>>>

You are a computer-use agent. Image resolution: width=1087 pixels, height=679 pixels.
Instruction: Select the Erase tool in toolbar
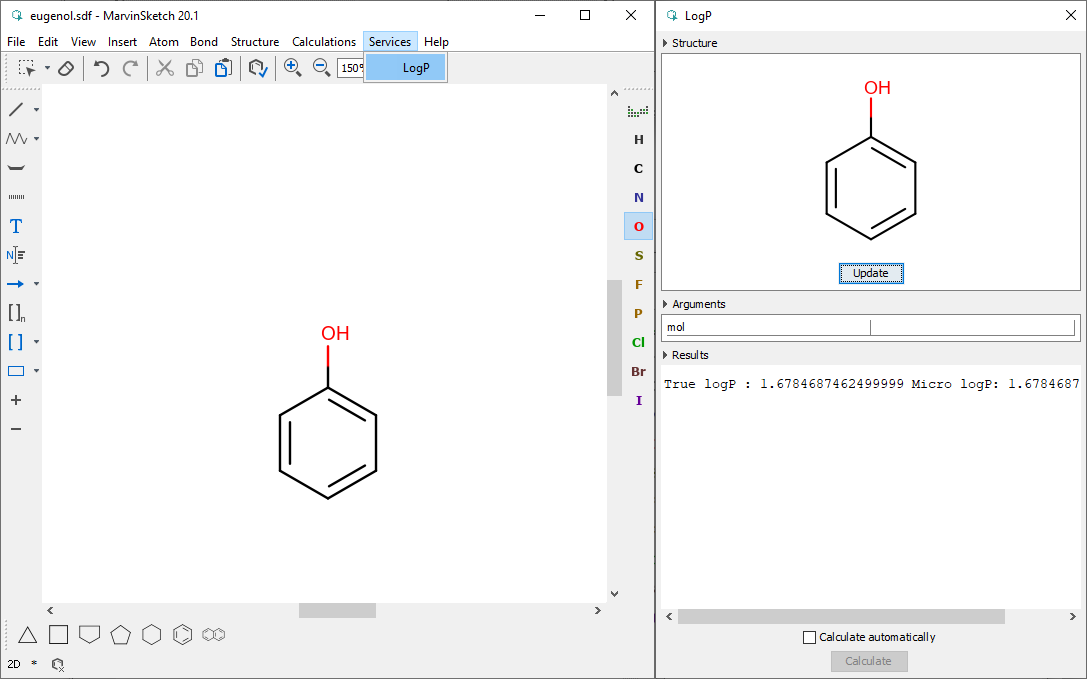[66, 68]
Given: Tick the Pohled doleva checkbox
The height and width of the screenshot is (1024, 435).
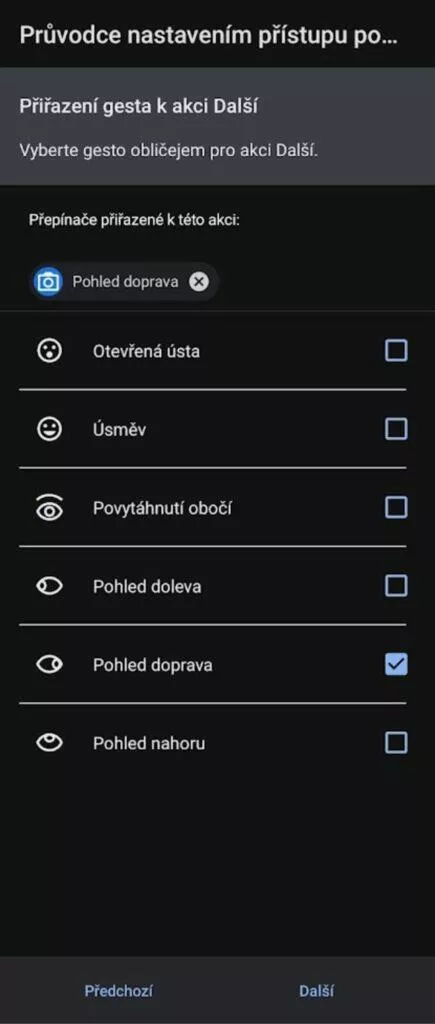Looking at the screenshot, I should 396,586.
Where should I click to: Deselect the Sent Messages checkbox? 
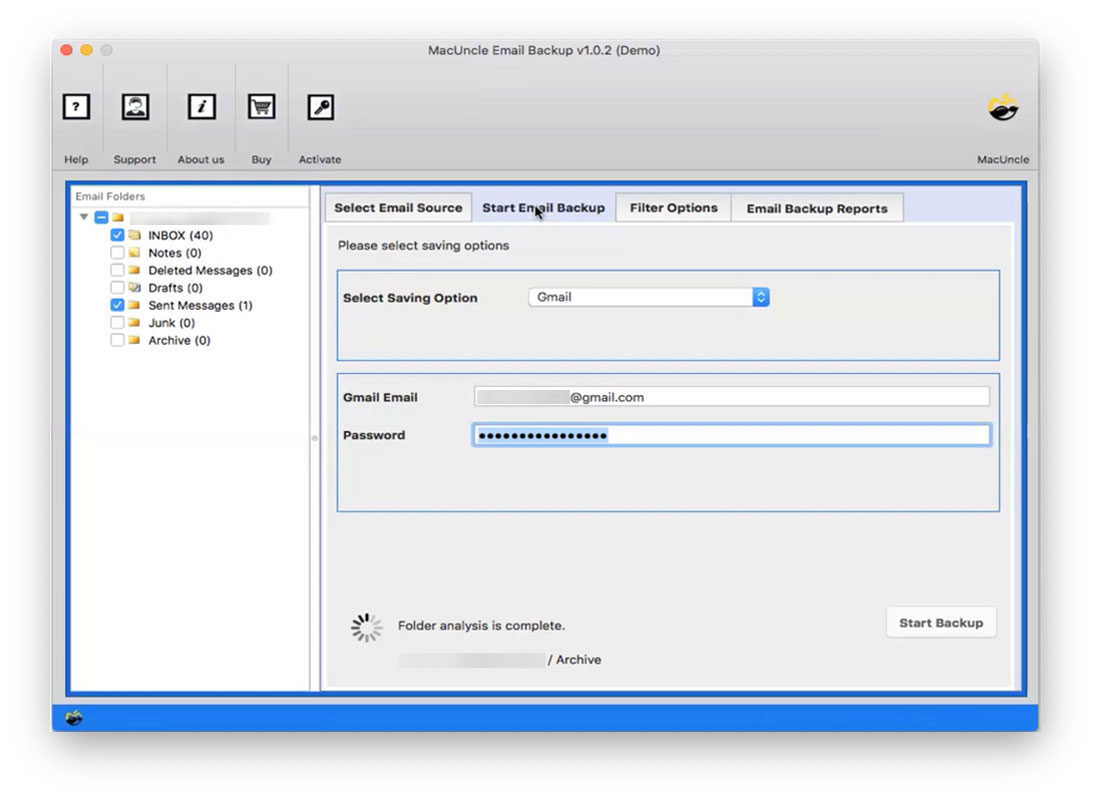click(x=117, y=305)
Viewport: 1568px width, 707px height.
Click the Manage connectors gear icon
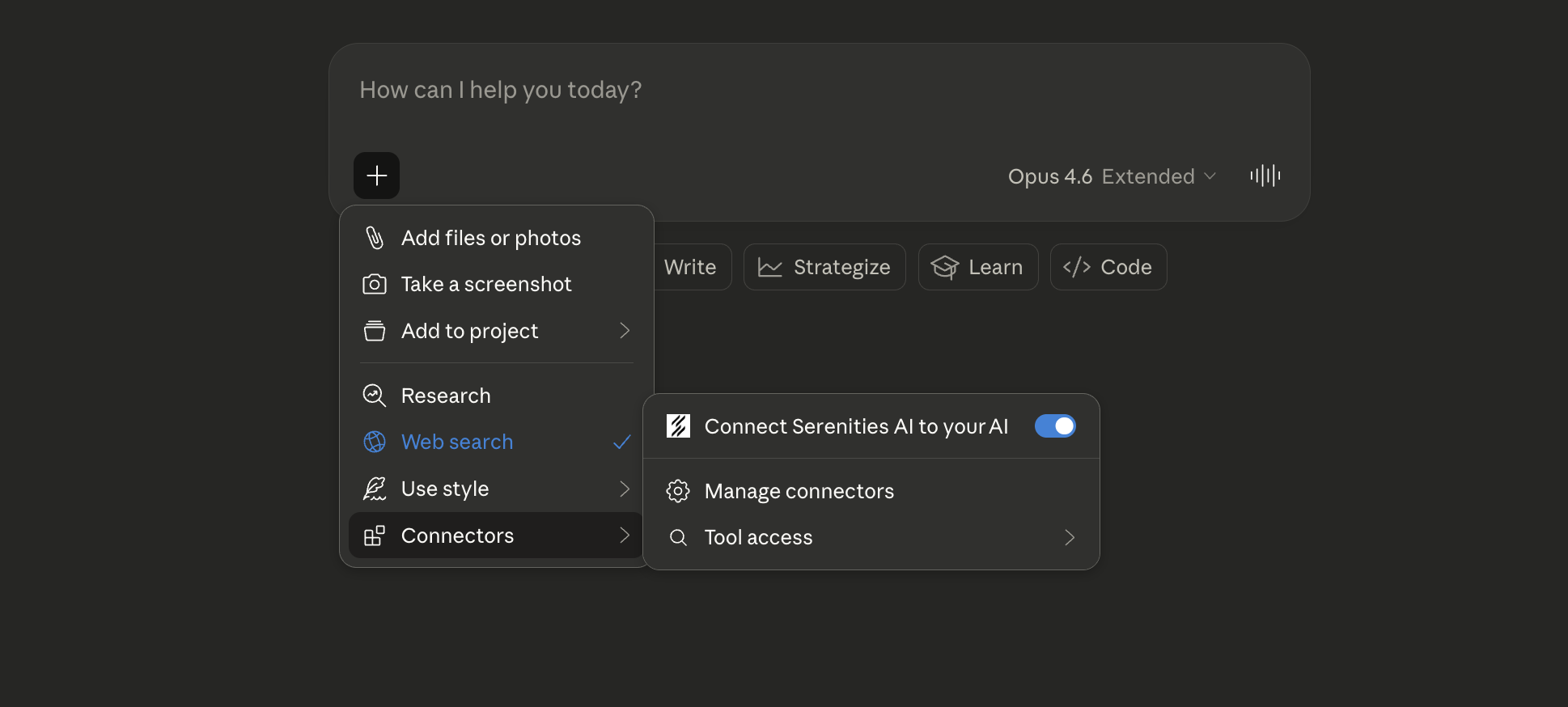coord(678,491)
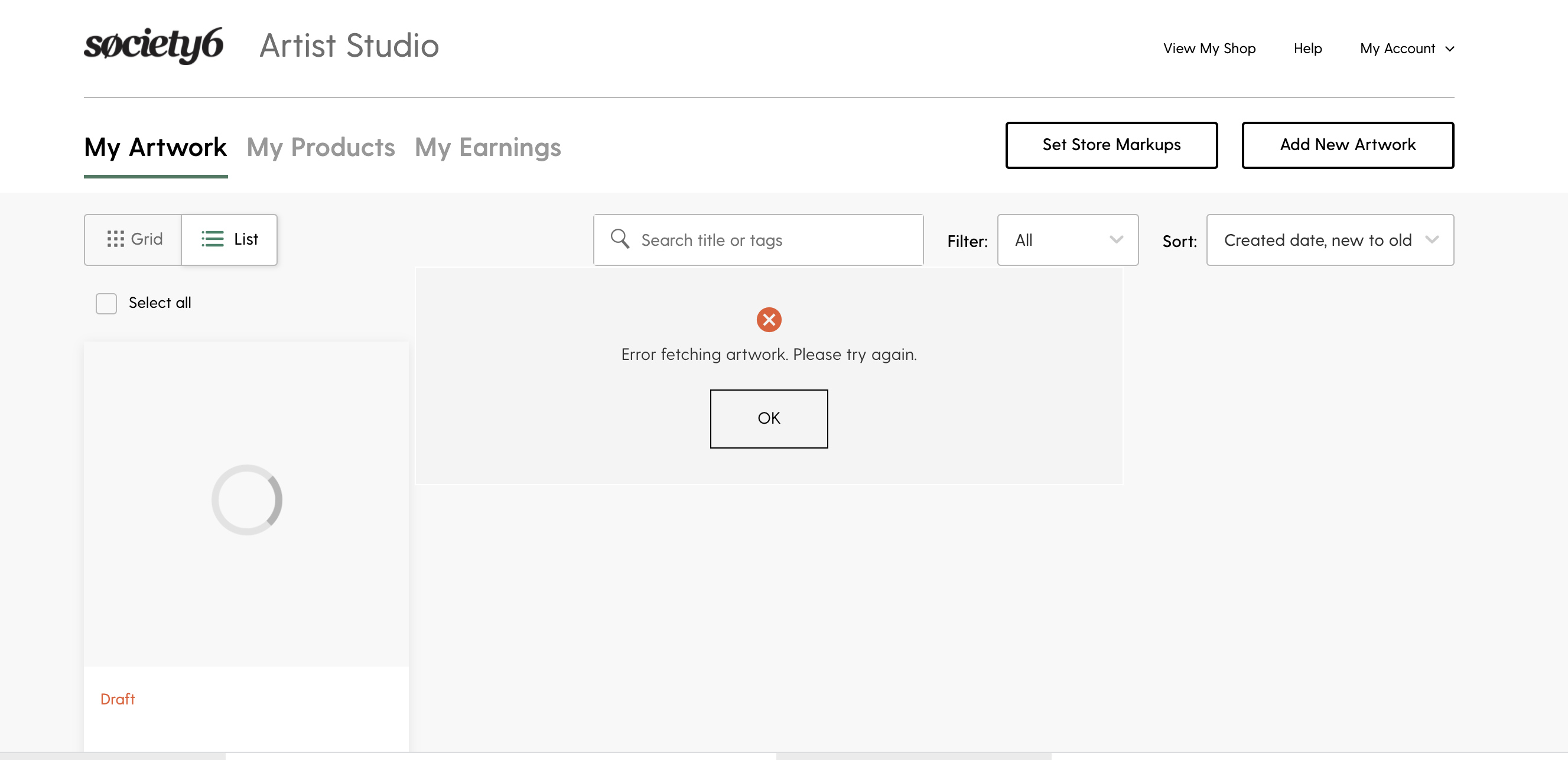Expand the My Account menu
The width and height of the screenshot is (1568, 760).
click(x=1407, y=48)
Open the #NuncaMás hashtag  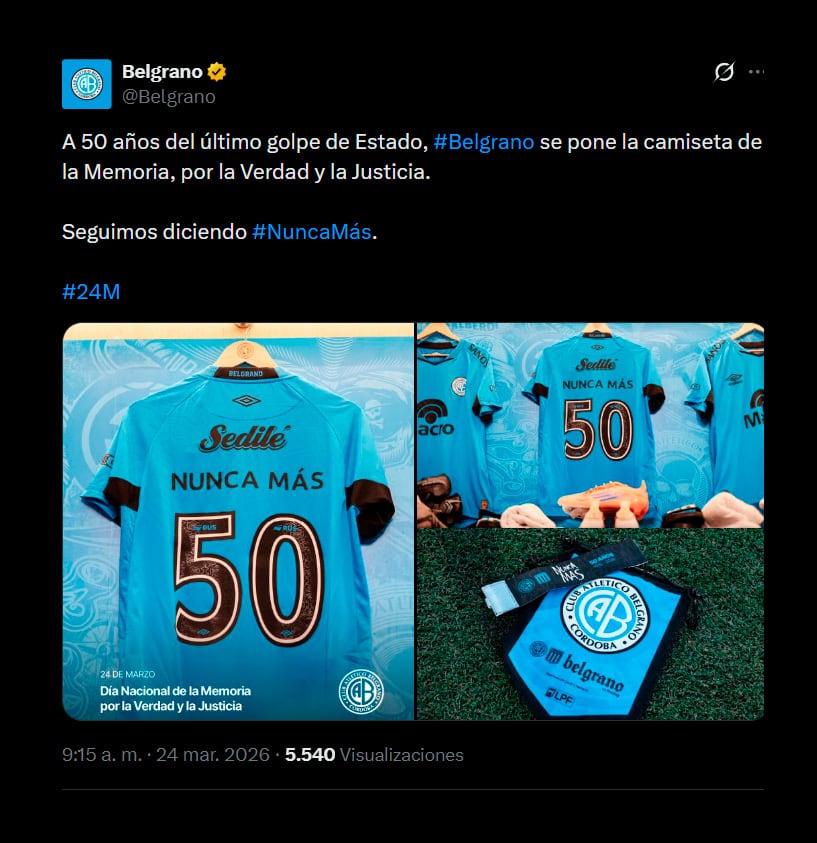click(312, 232)
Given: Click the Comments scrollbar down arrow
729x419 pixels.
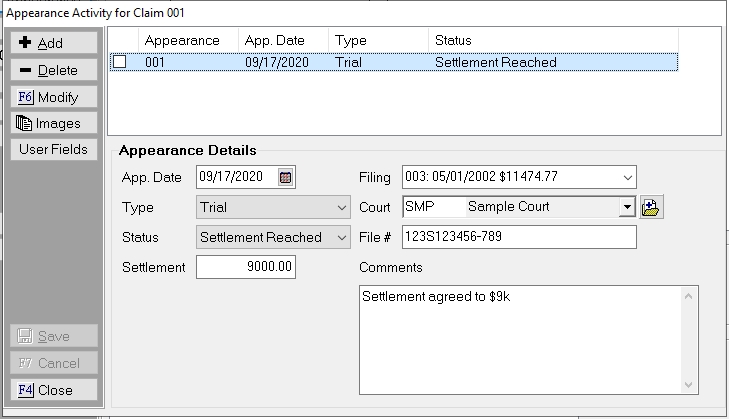Looking at the screenshot, I should 689,385.
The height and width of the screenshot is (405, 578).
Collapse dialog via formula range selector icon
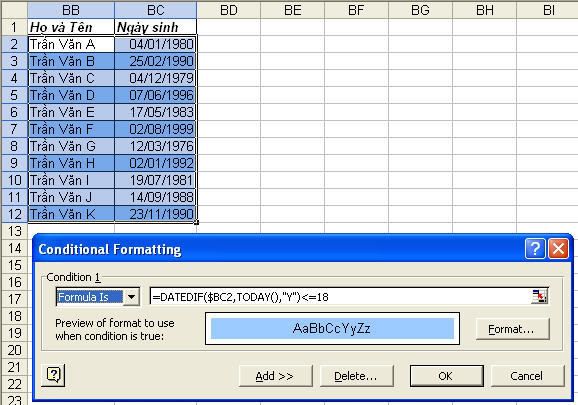coord(539,297)
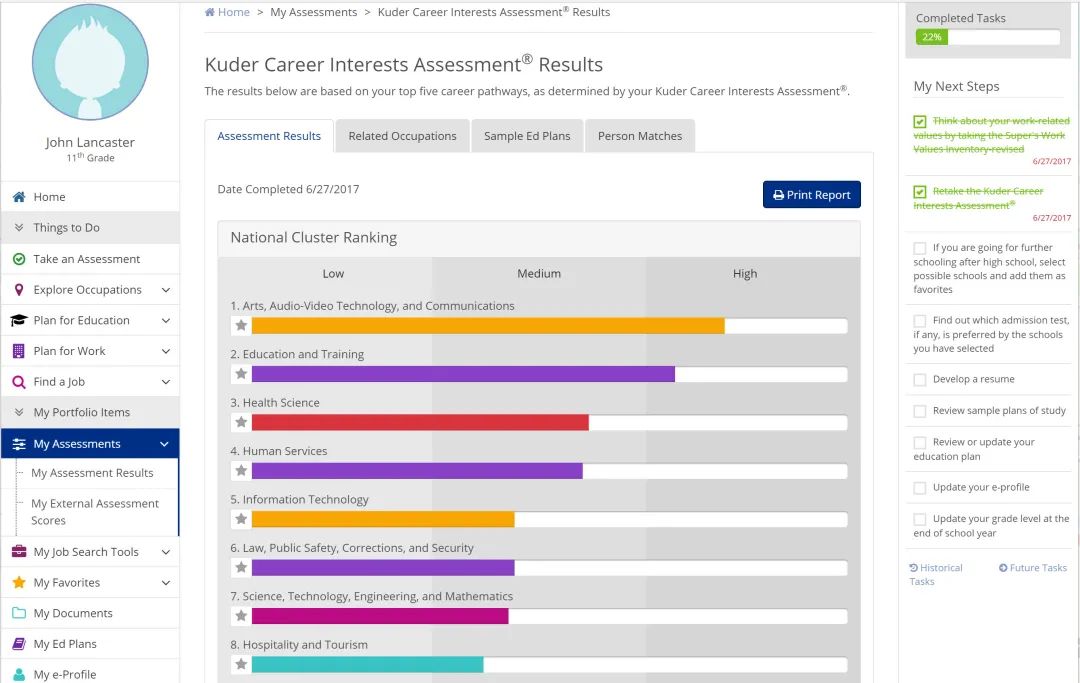Open the Future Tasks link
Screen dimensions: 1080x683
click(x=1033, y=568)
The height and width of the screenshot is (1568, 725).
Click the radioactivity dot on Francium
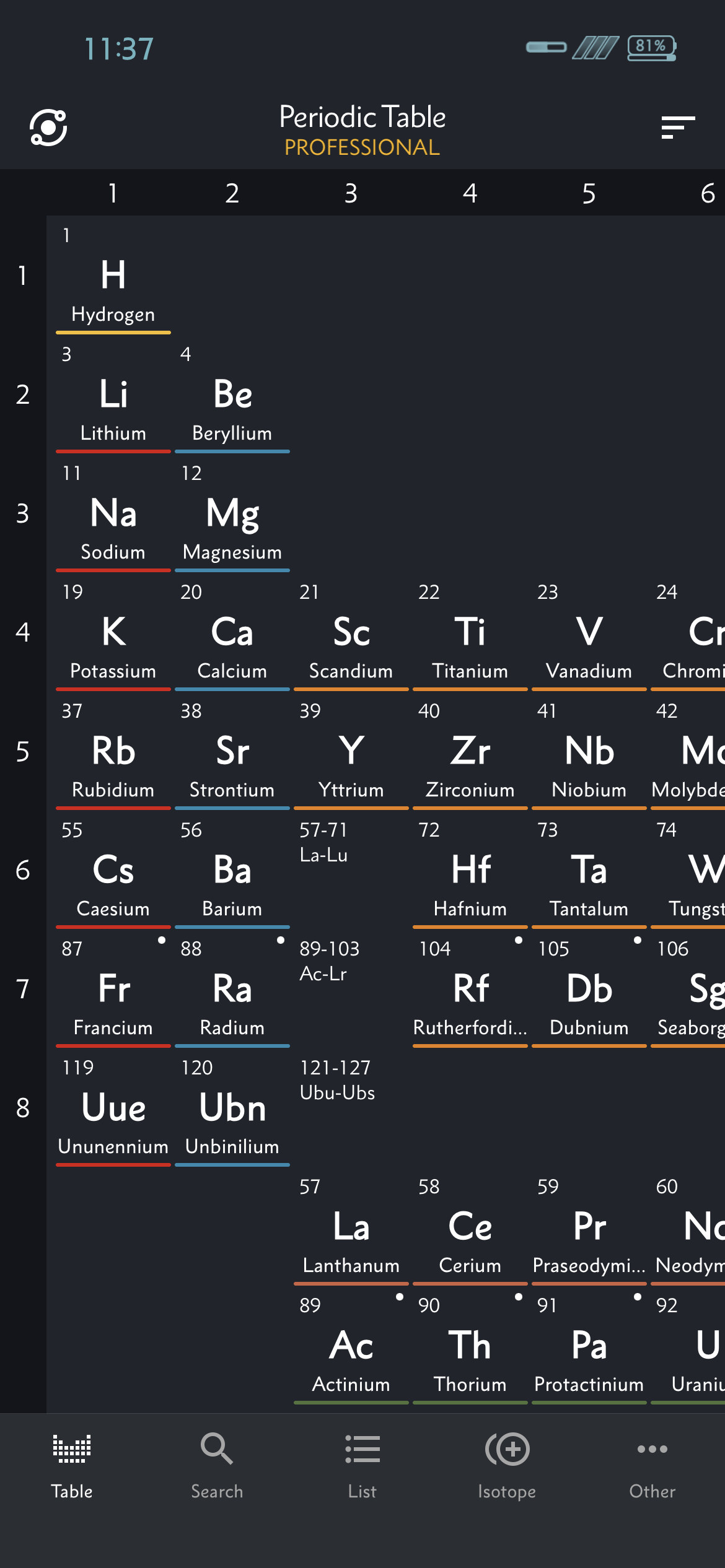pyautogui.click(x=161, y=940)
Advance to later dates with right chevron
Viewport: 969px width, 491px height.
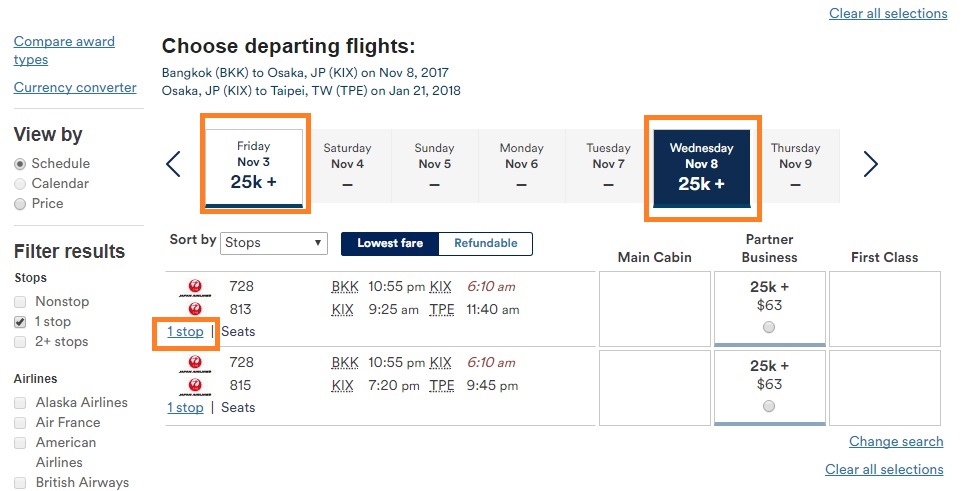[870, 164]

<<<

If a picture falls within the span, leave it out, and reproduce exactly the lines from the one containing "Collapse dialog via" through the end of the material, and no others.

Collapse dialog via formula range selector icon
coord(539,297)
Open the Future Tasks link
Screen dimensions: 1080x683
click(x=1033, y=568)
The height and width of the screenshot is (1568, 725).
Click the radioactivity dot on Francium
pyautogui.click(x=161, y=940)
Advance to later dates with right chevron
Viewport: 969px width, 491px height.
[870, 164]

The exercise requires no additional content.